= John II of Amalfi =

John II was the duke of Amalfi from 1029 to 1069 with multiple interruptions. He was the son of Sergius II and Maria, sister of Pandulf IV of Capua. He was the last significant duke of Amalfi before the Norman conquest of 1073.

In 1014, he was named as co-regent and successor to his father. In 1028, he and his father fled to Constantinople while Maria and her younger son, Manso II, John's brother, usurped power at the instigation of her brother Pandulf. In 1029, John, but not Sergius, returned and reasserted his authority, deposing his mother and brother.

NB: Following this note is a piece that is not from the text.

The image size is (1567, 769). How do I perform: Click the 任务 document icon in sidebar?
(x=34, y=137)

In 1031, John named his son Sergius III co-regent and successor and he received the title of patrikios from the Byzantine emperor, as his father had in 1010. In April or May 1034, John was forced to flee Amalfi again, this time because Pandulf had conquered Gaeta (1032) and was threatening the remaining coastal cities, including Naples, to which John fled, for Duke Sergius IV of Naples was likewise sheltering the deposed John V of Gaeta. Pandulf married off John's sister to Ranulf Drengot, the Norman mercenary who had recently been widowered by the duke of Naples' sister. Thus, Pandulf used his niece and his sister to seize power in Amalfi and draw his Norman supporters away from Sergius of Naples.

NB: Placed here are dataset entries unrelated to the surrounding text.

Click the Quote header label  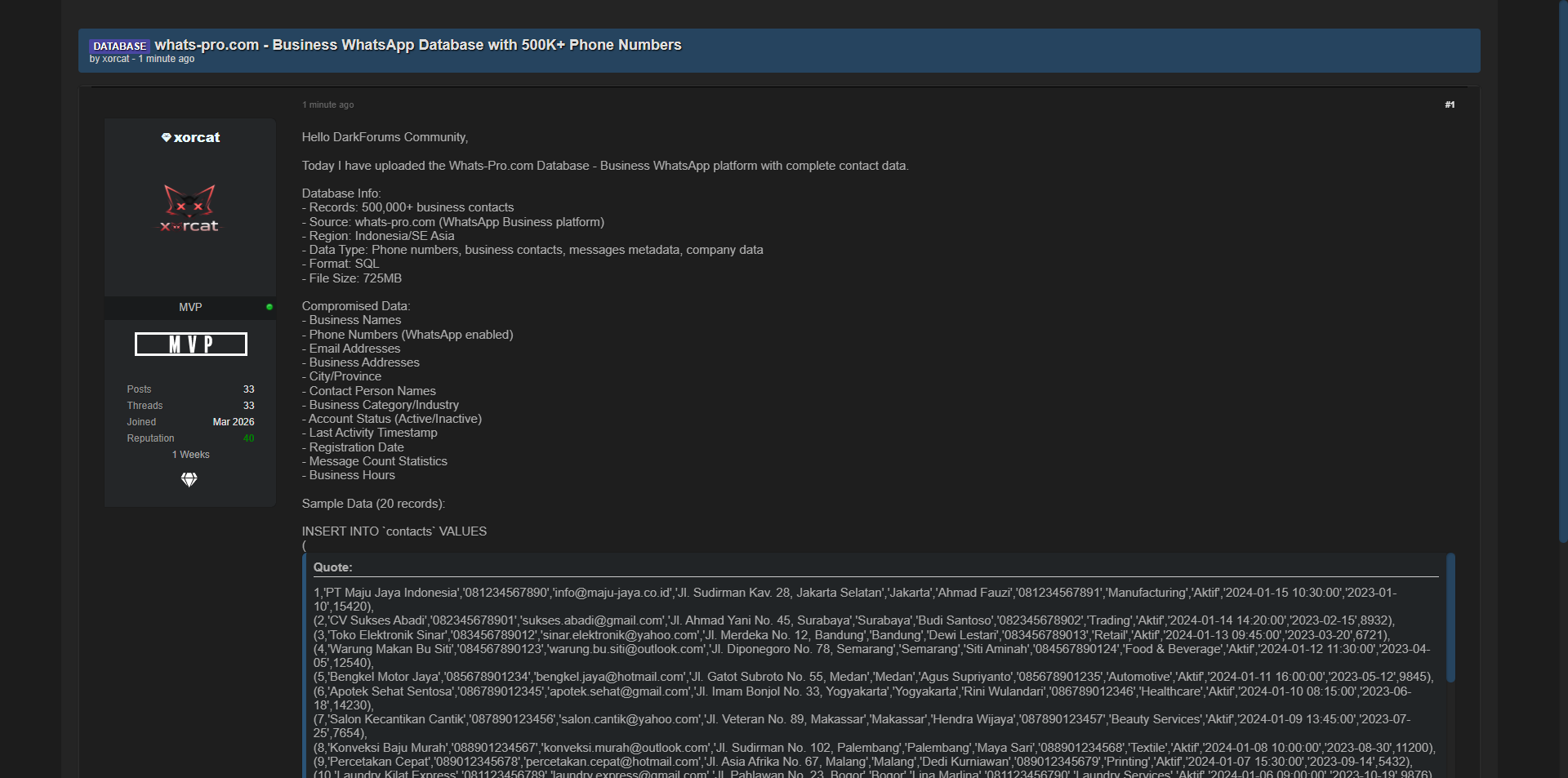click(332, 567)
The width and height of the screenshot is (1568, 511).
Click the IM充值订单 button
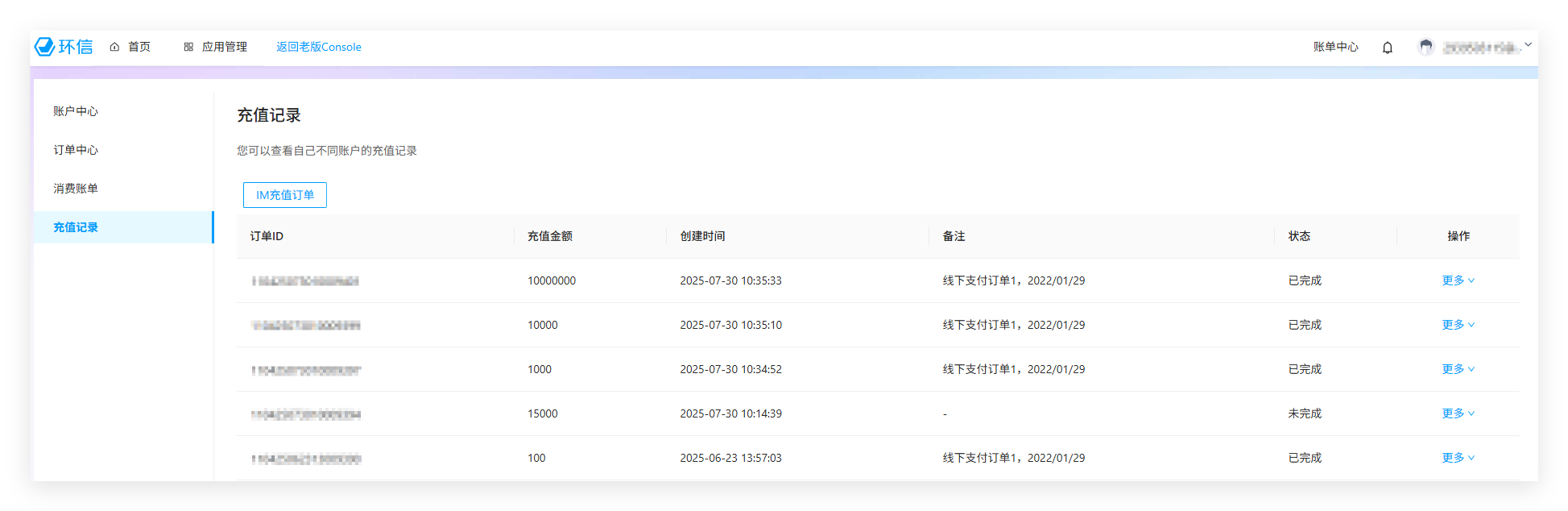[285, 195]
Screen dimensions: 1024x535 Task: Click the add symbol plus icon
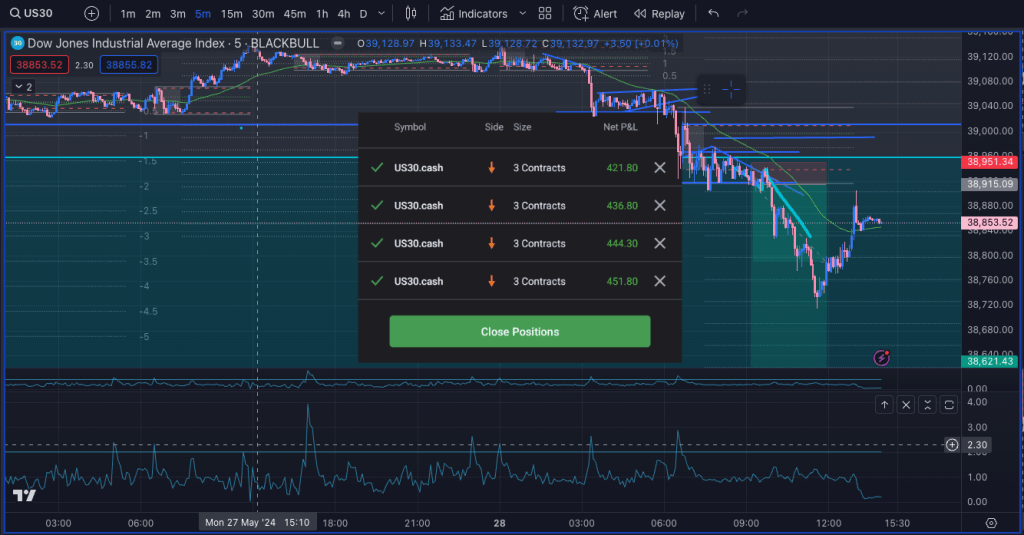(x=92, y=14)
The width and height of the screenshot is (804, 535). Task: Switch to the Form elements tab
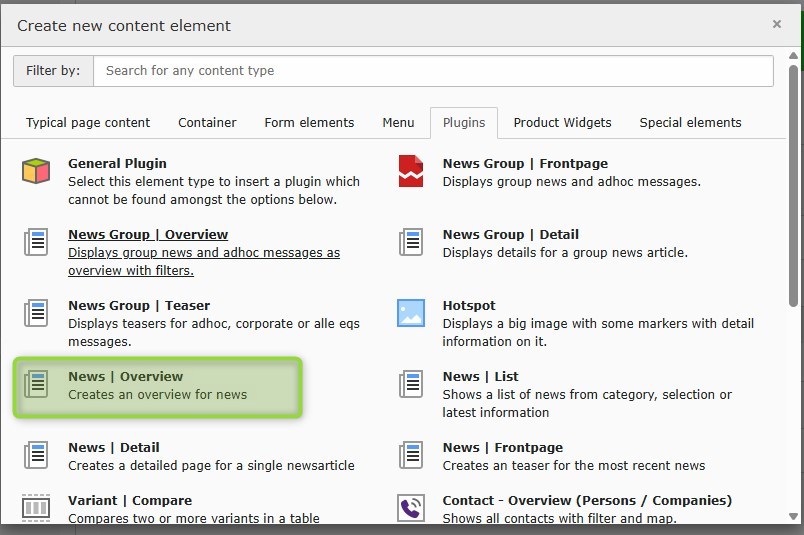coord(309,123)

In 1038, the Holy Roman Emperor Conrad II deposed Pandulf and John was able to return to Amalfi. He blinded his brother Manso and exiled him to the island of Sirenuse, while reconciling with his mother, whom he allowed to co-reign. In April 1039, threatened by Guaimar IV of Salerno, he fled with his son to Greece. He worked for his own restitution and fomented a rebellion that expelled his brother from Amalfi in April 1052. The Amalfitans refused to pay their taxes and war broke out. Guaimar was assassinated in June at the Amalfitans' instigation and John could return to his duchy in October. He again exiled his brother Manso and Manso's son Guaimar, who had been ruling under Salernitan tutelage. During his stay in Constantinople, he was granted the Byzantine titles of anthypatos and vestes.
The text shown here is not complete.